While most Americans will be focused this week on tomorrow's general election, Microsoft (MSFT) may be focused more on what happens later in the week in China.
The selection and announcement of new leadership for China should validate Microsoft's recent decision to cooperate with the country, on behalf of its Azure cloud.
TechCrunch is offering some political sniping over this but basically the deal is simple. China will push Microsoft's cloud, while Microsoft will make sure that the cloud, and the cloud's users, follow Chinese law.

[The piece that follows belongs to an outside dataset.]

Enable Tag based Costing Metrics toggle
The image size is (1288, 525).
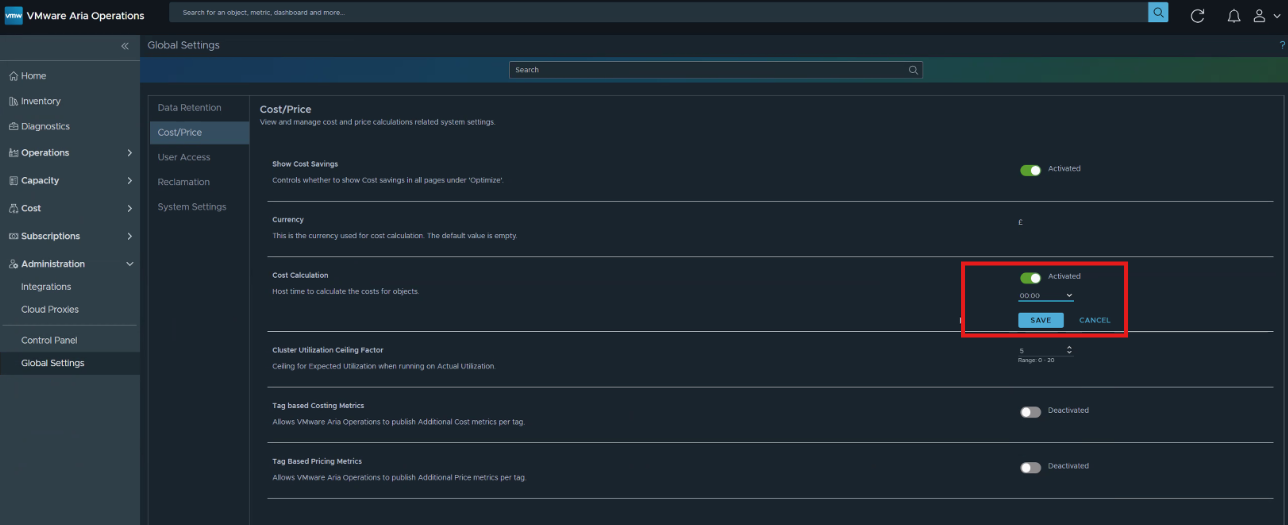[1030, 412]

For Microsoft, the Azure cloud can solve one of its biggest China problems, namely monetization of Office. By selling the office suite as a service rather than on disk, Microsoft can pick up a lot of revenues that it feels are now lost to piracy.

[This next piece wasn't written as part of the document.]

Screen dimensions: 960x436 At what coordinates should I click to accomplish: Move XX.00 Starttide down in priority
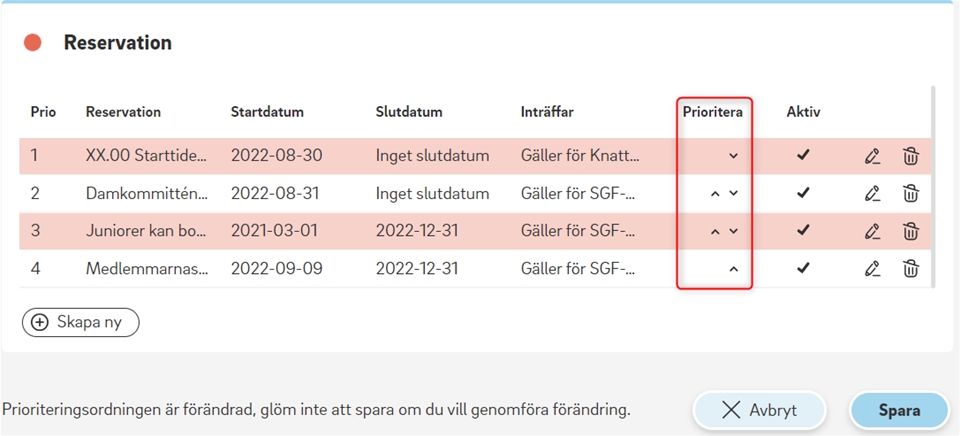pos(733,156)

As ChinaDaily notes, this is a radical change in Microsoft's business model. The company is now far more focused on Windows Server than on PCs in China, because that's where the opportunity lies to gain direct revenues.
For China, tying up with Microsoft offers control beyond what its "Great Firewall" can deliver. It centralizes resources office workers use most. For Microsoft, bringing Azure to China gives it a big market win for a product whose U.S. share is deeply troubled, and offers monetization for software that is now heavily pirated.
Regardless of how you feel about China, this has to be seen as bullish for MSFT. No U.S. company is as well-positioned to benefit from the transition to cloud in China as Microsoft today.